Diesel and electrified vehicles from German OEMs enjoying increased popularity in U.S.

The product portfolios of German automakers include clean diesel and hybrid-electric vehicles, and these advanced powertrains are gaining traction in the U.S. market.

“In accordance with our broad-based strategy, we are not putting all our eggs in one basket,” Matthias Wissmann, President of the VDA (Germany’s auto industry association), said Jan. 13 at the 2014 North American International Auto Show (NAIAS) in Detroit. "Instead, we are actively pursuing all the options. And one of them is the clean diesel."

Even though U.S. market share of clean diesel light-duty vehicles is a fraction of the near 50% share seen in some Western European countries, diesel vehicle sales are climbing in the U.S.

“Sales of diesel vehicles in the U.S. in 2013 from January to October rose by nearly 13 percent, thus growing much faster than the overall market, which speaks in favor of this highly efficient drivetrain,” Wissmann said. The diesel share of the U.S. light-duty market has continued on an uptick since 2009, reaching 2.8% of the overall U.S. passenger vehicle market in 2013.

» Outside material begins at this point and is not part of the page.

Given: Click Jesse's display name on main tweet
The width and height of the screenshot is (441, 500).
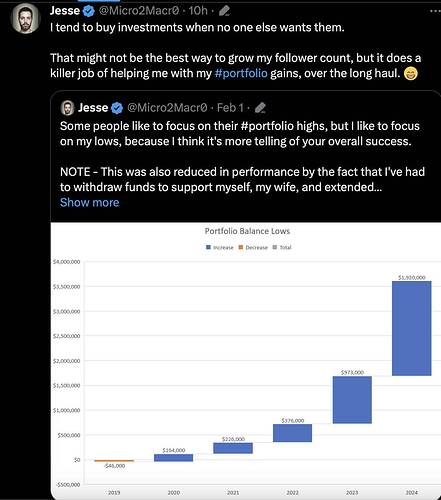Looking at the screenshot, I should point(65,11).
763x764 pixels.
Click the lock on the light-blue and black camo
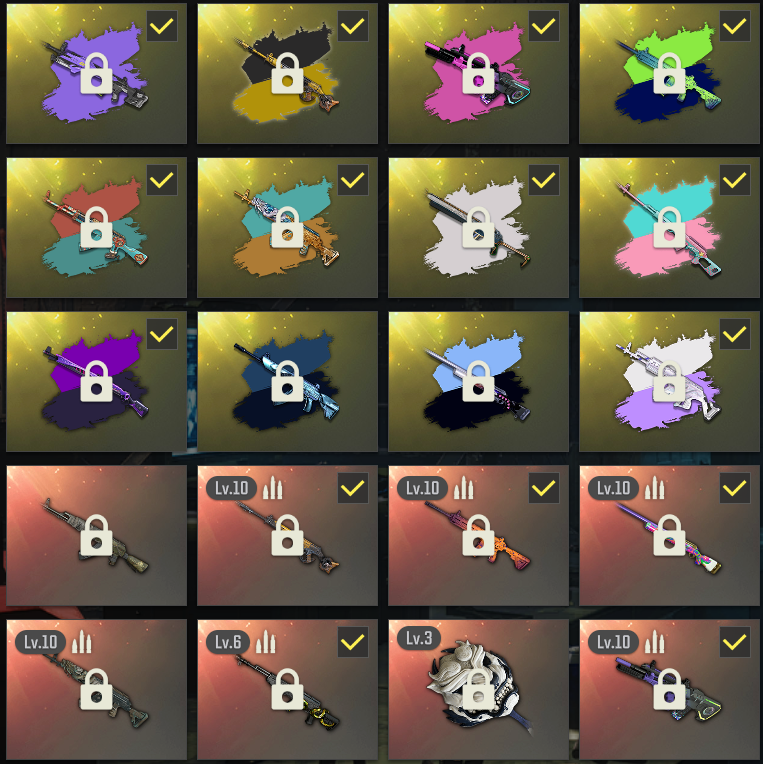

Paul Ferraiolo, Manager of Product Planning and Strategy for BMW North America, said in an Automotive Engineering interview that the appeal of diesel is threefold: fuel economy, torque, and driving range. “Diesels are extremely important for success in Europe, and I’m happy that we can bring some of the best diesels in the world to the U.S.," he said. "Right now we have six different diesel models, and we’re getting ready in the near future to launch two more.”

The diesel list in the U.S. also includes offerings from Audi, Mercedes-Benz, Porsche, and Volkswagen, as well as non-German offerings—namely, the Chevrolet Cruze and the Mazda Mazda6.

German automakers' hybrid-electric vehicles also have been catching the eyes of U.S. buyers. Said Wissmann: “Last year the German manufacturers quadrupled their U.S. sales of hybrid cars, from nearly 1900 vehicles to just under 7600. We see considerable market potential here because not only is the market growing, so is the portfolio.”

The U.S. market’s hybrid-electric offerings from German automakers include the Audi Q5, the BMW 3, 5, and 7 Series, the Mercedes E and S-Class, the Porsche Panamera and Cayenne, and the Volkswagen Jetta and Touareg.

Hybrid-electric technology, said BMW's Ferraiolo, is still in its infancy: “The volumes are low. But when the new versions come out, we expect to see that business grow because the customer benefits are increasing and the customer penalty for having BMW ActiveHybrid is diminishing.”

Plug-in hybrids and all-electric vehicles are also on the radar. In 2014, BMW will offer the i8 plug-in. The MY2014 Panamera S E-Hybrid is Porsche’s first plug-in, and its next plug-in hybrid is the MY2015 918 Spyder with a starting price of $845,000. All-electric vehicles from the German automakers include the recently launched MY2014 Smart electric drive; the Mercedes-Benz B-Class Electric Drive, available in June 2014; the BMW i3, available in the second quarter of 2014, and VW’s e-Golf, which goes on sale in select states fourth quarter 2014.